++++ MATERIAL SHOWN

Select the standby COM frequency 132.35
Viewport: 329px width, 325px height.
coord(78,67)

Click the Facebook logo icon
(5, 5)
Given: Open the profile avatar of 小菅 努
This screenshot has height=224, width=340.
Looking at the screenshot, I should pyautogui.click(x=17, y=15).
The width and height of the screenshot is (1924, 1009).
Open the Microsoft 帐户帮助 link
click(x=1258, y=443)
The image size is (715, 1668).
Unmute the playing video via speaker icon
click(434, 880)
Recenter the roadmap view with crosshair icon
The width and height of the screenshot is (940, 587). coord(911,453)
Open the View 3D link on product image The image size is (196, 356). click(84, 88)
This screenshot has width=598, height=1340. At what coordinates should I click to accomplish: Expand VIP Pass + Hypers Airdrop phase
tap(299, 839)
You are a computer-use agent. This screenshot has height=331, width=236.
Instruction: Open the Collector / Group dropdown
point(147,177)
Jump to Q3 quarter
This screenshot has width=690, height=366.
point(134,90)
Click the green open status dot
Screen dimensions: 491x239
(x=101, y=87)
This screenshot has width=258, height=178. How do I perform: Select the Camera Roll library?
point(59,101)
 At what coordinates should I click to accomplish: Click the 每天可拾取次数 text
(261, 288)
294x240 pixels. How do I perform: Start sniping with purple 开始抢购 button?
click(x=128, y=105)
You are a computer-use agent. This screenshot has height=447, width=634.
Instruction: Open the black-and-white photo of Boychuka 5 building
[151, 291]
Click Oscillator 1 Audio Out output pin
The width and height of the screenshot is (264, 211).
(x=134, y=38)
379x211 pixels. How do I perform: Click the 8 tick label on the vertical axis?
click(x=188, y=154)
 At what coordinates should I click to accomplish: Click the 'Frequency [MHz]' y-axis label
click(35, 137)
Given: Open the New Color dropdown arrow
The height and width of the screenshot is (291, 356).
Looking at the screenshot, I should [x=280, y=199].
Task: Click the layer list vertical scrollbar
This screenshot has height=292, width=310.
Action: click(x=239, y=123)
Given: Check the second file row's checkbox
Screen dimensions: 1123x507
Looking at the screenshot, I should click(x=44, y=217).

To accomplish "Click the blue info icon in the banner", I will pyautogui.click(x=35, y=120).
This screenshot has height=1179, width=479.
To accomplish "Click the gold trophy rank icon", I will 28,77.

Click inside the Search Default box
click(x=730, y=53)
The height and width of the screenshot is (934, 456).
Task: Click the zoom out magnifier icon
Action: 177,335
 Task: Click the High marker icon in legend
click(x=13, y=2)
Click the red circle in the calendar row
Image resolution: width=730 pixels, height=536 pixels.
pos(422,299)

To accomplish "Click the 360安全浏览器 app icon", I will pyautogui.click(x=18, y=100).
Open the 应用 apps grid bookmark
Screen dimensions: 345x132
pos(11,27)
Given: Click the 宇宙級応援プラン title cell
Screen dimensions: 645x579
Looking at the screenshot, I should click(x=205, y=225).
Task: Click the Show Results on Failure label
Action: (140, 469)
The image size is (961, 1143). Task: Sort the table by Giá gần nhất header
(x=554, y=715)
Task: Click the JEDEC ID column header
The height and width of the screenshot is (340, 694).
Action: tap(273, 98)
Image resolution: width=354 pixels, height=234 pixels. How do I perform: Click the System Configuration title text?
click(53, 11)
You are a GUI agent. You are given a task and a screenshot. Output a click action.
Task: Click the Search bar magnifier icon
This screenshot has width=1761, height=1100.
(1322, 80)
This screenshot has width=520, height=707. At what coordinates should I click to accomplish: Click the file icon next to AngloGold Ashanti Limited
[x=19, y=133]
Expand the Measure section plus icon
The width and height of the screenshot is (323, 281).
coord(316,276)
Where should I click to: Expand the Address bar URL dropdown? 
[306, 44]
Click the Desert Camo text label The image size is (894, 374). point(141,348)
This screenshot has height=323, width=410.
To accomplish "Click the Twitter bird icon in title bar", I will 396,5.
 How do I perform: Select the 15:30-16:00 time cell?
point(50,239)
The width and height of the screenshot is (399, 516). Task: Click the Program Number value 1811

++++++++

*TASK INSTRUCTIONS*
Retype exactly the lines from the start of the entries through the one with "The image size is (715, 1668)."; include both ends.

*YOUR SOLUTION*
Select the standby COM frequency 132.35
Viewport: 329px width, 325px height.
coord(78,67)

Click the Facebook logo icon
(5, 5)
Given: Open the profile avatar of 小菅 努
This screenshot has height=224, width=340.
Looking at the screenshot, I should pyautogui.click(x=17, y=15).
The width and height of the screenshot is (1924, 1009).
Open the Microsoft 帐户帮助 link
click(x=1258, y=443)
The image size is (715, 1668).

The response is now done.